• **WHAT YOU SHOULD DO**: Leaving nothing out, print each line of the material exactly.

• **EXCERPTED RECORDS**:
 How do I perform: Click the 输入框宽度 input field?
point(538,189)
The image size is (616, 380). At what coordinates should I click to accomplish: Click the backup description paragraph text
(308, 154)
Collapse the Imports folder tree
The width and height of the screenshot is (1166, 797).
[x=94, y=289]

• **ANSWER SECTION**:
 How do I perform: Click the 输入框宽度 input field?
point(538,189)
The image size is (616, 380). At what coordinates should I click to accomplish: Click the backup description paragraph text
(308, 154)
Collapse the Imports folder tree
The width and height of the screenshot is (1166, 797).
[x=94, y=289]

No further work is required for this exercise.